Auto-detection of tags and text classification on unstructured data with python
Swathi Tatavarthy (~swathi14) |
With the substantial increase of data every day, manual labeling of data has become a tedious task. This gave a path for text analysis to be an emerging field of study. Platforms such as e-commerce, social media, news agencies are already leveraging the process of analyzing and extracting the textual information from different types of data. Text Classification is one of the essential parts of text analysis. In general text categorization is used to generate the tags from the unstructured data and label them into predefined categories.

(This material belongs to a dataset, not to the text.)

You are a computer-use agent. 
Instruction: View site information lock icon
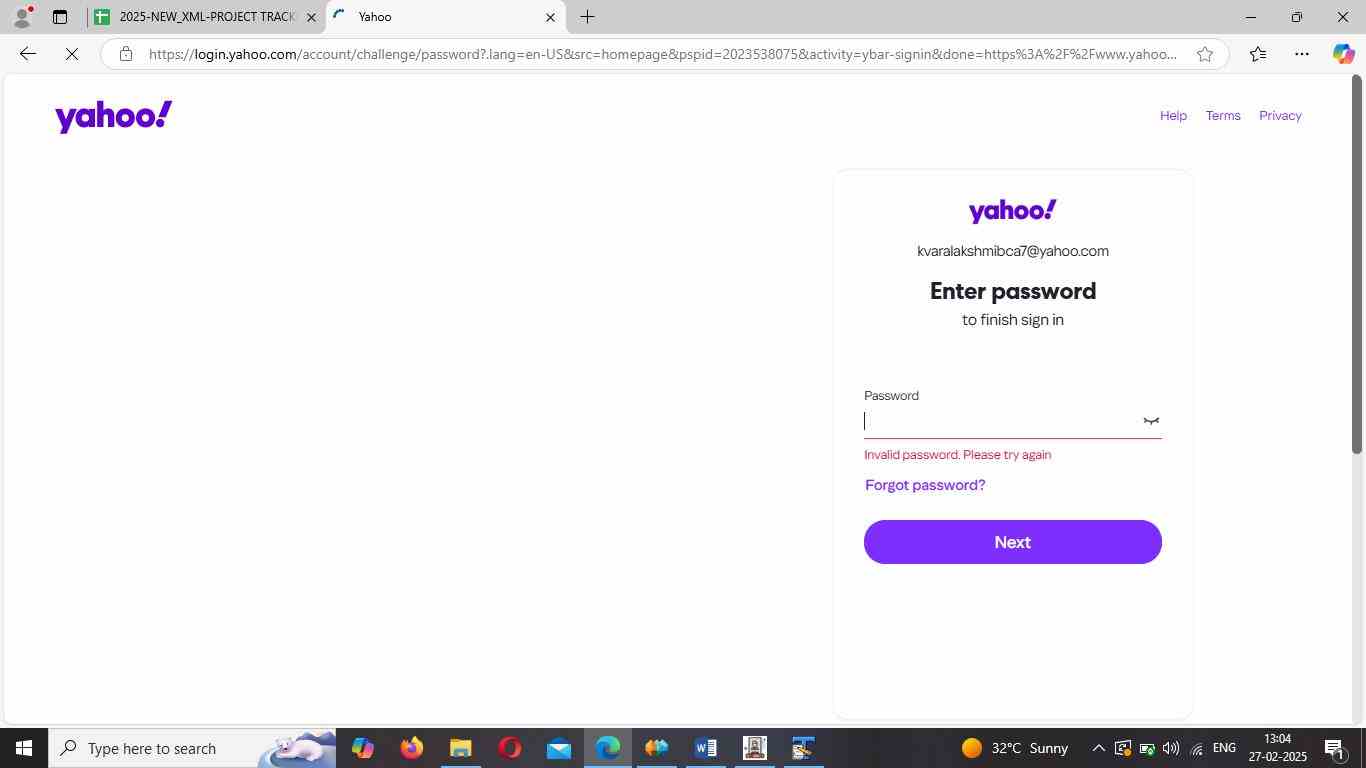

This kind of approach can be applied in many contexts, ranging from document filtering to automated metadata generation, word sense disambiguation, processing of OCR data and in any application that requires an efficient organization of documents. It improves the search efficiency and retrieves the results in a fraction of seconds.

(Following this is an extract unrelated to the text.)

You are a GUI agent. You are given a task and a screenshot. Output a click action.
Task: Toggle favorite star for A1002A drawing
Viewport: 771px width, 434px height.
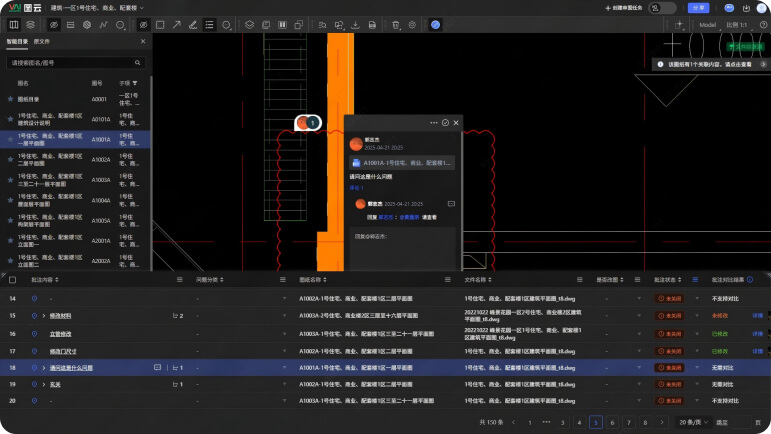11,159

Auto-detection of tags can be done using python libraries gensim and nltk. With 5-6 lines of Python code, we can generate the tags for a given document and classify them into domains using wordnet hypernyms.
- Basics of Python
- Basic understanding on Natural Language Processing
I am a Software Engineer and a Python enthusiast. With the advent of machine learning and AI, I was fascinated about the insights generated from the data. The Rich libraries support of python for Machine Learning has given me more interest to dig deeper into it. I have been part of building various AI products using NLP and Predictive analytics on Cloud Platforms.This poster focuses on the Natural language processing of textual data using python libraries.